Suggestions for Visiting Big Buddha:
-We took the subway from our hotel to Lantau Island and walked to the Nnong Ming 360 Cable Cart center. Hong Kong has one of the cleanest and well stablished transit systems we have seen, so we used it as our mode of transportation while there.
-Purchase your tickets to ride the cable cart in advance if possible. While we visited during low peak season, and there were no lines when we arrived, I could tell the place is setup to hold lines even longer than most Disneyland rides. Just to be safe, I would come prepared. You can purchase your tickets here. Be sure to select glass bottom or the regular cart option.
-As mentioned before, I recommend picking the option for a glass bottom cable cart. For us, it made the ride up the mountain much more interesting and memorable. I don’t think I had ever ridden a cart with this option before, so we took advantage. The cost is a little higher than riding up a regular cable cart, but only by a small amount. We felt like it was worth it, especially when we were taking turns sitting down on the glass and taking photos pretending to be floating up in the air – so fun!

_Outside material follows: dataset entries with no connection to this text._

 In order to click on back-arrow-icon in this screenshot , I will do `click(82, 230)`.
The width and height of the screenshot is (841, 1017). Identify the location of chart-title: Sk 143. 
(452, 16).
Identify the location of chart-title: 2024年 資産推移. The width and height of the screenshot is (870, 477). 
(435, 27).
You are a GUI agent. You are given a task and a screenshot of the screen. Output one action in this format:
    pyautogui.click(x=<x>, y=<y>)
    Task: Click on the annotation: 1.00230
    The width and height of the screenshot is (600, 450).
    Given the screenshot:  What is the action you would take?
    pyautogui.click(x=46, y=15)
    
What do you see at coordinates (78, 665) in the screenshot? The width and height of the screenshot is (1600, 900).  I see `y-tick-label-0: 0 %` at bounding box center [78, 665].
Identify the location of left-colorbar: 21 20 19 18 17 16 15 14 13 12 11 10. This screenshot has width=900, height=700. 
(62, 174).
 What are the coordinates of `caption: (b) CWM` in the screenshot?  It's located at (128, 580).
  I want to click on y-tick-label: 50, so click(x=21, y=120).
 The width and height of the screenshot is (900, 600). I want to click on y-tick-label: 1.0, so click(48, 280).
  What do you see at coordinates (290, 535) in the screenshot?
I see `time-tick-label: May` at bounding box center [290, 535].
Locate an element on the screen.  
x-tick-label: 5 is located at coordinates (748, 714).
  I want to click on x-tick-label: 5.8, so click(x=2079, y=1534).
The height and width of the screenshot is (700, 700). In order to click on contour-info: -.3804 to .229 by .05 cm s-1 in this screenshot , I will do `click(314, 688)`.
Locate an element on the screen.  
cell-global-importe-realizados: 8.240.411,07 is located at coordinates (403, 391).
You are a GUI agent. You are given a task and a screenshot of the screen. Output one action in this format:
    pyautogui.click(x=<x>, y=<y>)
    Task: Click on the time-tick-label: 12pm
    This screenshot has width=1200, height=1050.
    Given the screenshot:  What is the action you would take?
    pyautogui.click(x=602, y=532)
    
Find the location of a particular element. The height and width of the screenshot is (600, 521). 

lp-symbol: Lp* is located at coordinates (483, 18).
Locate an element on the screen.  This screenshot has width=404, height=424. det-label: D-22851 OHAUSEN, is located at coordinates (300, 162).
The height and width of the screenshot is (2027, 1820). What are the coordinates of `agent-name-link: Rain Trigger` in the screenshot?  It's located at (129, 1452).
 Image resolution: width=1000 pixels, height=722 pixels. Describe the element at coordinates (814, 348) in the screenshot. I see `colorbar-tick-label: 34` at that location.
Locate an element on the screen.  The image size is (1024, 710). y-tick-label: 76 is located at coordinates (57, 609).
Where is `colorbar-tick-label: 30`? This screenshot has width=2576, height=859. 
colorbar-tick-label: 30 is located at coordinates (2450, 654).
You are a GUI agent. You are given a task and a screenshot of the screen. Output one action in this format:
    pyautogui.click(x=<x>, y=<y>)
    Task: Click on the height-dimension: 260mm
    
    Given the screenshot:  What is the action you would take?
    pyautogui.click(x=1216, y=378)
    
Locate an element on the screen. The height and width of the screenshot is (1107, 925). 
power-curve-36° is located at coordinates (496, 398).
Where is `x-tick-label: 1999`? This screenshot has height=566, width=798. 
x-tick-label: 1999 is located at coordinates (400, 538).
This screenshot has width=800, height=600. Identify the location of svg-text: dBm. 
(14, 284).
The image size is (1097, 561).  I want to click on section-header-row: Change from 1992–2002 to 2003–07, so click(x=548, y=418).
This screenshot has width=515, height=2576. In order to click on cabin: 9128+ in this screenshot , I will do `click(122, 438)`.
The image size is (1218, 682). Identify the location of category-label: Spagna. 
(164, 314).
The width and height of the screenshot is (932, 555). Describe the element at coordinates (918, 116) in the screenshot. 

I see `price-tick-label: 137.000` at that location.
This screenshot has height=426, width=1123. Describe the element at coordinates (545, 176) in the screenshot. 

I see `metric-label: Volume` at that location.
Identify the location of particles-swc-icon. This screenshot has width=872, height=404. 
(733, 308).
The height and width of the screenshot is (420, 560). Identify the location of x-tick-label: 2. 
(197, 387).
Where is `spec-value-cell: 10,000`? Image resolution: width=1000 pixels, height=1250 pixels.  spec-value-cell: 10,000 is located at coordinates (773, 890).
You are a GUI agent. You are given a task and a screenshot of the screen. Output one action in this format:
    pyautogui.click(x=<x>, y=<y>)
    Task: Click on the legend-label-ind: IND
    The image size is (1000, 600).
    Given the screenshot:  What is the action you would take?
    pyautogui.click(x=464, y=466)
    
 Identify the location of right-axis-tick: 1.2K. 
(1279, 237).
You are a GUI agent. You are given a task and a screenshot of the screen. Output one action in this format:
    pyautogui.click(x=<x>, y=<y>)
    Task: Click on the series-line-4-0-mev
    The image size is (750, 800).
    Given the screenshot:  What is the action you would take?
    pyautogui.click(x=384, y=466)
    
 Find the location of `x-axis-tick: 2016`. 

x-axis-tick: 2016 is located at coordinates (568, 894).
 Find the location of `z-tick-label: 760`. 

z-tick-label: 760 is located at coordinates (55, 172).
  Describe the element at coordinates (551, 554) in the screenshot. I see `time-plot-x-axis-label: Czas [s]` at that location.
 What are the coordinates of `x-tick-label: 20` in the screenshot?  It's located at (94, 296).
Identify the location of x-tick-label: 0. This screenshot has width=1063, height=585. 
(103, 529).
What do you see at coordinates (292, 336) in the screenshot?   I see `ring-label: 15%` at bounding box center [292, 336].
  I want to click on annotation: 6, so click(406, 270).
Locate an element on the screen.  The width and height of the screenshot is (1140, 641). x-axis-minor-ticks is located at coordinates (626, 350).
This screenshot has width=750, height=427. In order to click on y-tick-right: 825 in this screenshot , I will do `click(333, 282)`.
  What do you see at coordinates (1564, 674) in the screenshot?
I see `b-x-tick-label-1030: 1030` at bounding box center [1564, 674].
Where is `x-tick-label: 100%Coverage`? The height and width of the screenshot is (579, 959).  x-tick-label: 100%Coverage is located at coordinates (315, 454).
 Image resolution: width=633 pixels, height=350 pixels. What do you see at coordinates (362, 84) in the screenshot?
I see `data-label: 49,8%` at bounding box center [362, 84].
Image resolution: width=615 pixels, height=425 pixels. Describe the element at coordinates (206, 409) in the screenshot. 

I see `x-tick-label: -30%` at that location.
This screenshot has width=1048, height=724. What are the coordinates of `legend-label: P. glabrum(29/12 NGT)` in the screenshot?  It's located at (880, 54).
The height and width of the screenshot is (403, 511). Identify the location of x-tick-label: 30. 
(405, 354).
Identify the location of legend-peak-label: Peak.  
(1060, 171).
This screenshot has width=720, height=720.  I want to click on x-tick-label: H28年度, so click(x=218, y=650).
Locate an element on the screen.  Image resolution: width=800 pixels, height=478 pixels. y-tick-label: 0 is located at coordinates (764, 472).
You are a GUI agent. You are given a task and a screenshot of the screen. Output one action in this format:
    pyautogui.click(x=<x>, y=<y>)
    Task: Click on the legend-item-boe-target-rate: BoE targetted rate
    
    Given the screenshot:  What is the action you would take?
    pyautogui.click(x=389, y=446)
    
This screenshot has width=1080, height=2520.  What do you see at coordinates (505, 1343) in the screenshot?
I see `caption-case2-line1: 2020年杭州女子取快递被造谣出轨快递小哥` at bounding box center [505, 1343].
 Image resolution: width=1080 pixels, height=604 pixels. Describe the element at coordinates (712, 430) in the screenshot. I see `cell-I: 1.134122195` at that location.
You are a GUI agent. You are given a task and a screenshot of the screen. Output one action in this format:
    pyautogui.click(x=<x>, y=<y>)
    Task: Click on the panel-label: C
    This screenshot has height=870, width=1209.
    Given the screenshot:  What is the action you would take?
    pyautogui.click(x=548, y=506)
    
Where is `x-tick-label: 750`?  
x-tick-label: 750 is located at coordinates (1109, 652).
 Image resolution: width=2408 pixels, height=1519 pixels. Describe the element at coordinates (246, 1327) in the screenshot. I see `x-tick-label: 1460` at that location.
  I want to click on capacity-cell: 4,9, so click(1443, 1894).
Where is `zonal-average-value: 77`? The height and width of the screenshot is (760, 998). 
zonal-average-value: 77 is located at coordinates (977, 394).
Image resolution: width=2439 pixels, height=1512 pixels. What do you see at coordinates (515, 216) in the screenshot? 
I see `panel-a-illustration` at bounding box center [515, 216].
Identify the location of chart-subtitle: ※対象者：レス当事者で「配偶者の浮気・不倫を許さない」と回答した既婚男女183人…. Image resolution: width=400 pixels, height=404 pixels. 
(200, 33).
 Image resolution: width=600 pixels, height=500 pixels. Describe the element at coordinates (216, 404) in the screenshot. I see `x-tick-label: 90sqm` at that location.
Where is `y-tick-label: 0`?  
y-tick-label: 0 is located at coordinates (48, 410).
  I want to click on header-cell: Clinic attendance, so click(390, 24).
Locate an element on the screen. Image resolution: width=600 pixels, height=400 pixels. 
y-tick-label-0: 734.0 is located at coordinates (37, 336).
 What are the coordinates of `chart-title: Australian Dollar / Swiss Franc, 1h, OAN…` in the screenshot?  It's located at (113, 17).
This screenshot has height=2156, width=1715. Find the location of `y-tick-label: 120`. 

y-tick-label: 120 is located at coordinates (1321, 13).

-The entire way until you arrive to the bottom of the stairs of Big Buddha is stroller friendly. Our son, who was a toddler at the time, would only nap in our stroller so we took it everywhere on our trip through Asia (even to the Great Wall of China!). We were happy to see that we could even take it up the cart and through the grounds. However, we did find it a little problematic when it was time to climb up the stairs. Eventually we left the stroller at the bottom of the steps strategically placed behind a sign, hoping no one would steal it as we made our way up to explore. Luckily for us, it as still there when we returned but its definitely a risk worth noting.
-As mentioned before there are places once you arrive at the top of the mountain to grab a bite, use the bathroom and even pick up a souvenir. The Ngong Ping Village is clean and well appointed. We found this reassuring and comforting as you never know what to expect from traveling with kiddos, and it was nice to know all those options were accessible if needed.
-There was a museum you could enter that is housed underneath the Buddha. While the actual museum was not a highlight for us, we were thrilled with the idea of having a cool place with air conditioning to take refuge from the heat outside.
-If you go behind the Buddha you will get a glimpse of many smaller islands in contrast to a never ending ocean. We were not experiencing that sight and were glad we decided to walk around the base of the giant statue.
-When you buy something from the shops, they give you little wooden tags with your receipt. You can then go to the Po Lin Monastery and write a wish to hang on the wishing tree.
-I would plan to visit here for at least half a day. We spent a few hours up there enjoying the views and fun atmosphere, definitely not a place you want to rush through.
-While we decided to use a cable cart to go up the mountain, there is also a well established path that allows you to it hike up instead. We saw a few people making their way up, and while it seemed like a beautiful path, I imagine its also lengthy. It was definitely not an option for our little family since our kids were small and we visited in June (the hottest month of the year), but I wanted to mention it for those who might prefer it.
-Lastly, a very important thing to note when traveling with little ones to any part of China is that the locals will stop you constantly to take photos with your kiddos. Its a rarity for foreign kids to be seen in China so they certainly get a lot of attention. While we were told this would happen, it was still something out of our comfort zone to have strangers pick up our kids for a photo without asking. That being said, its a cultural difference and we tried to embrace it just like any other aspect of a culture that seemed foreign to us.
The unforgettable ride up the cable cart, the atmosphere of the Ngong Ping Village, the beautiful gardens and even the Po Lin Monastery surrounding the Buddha were all great added bonuses to an already awesome experience.
Overall this was a very successful activity for the whole family and one I wouldn’t mind repeating again one day.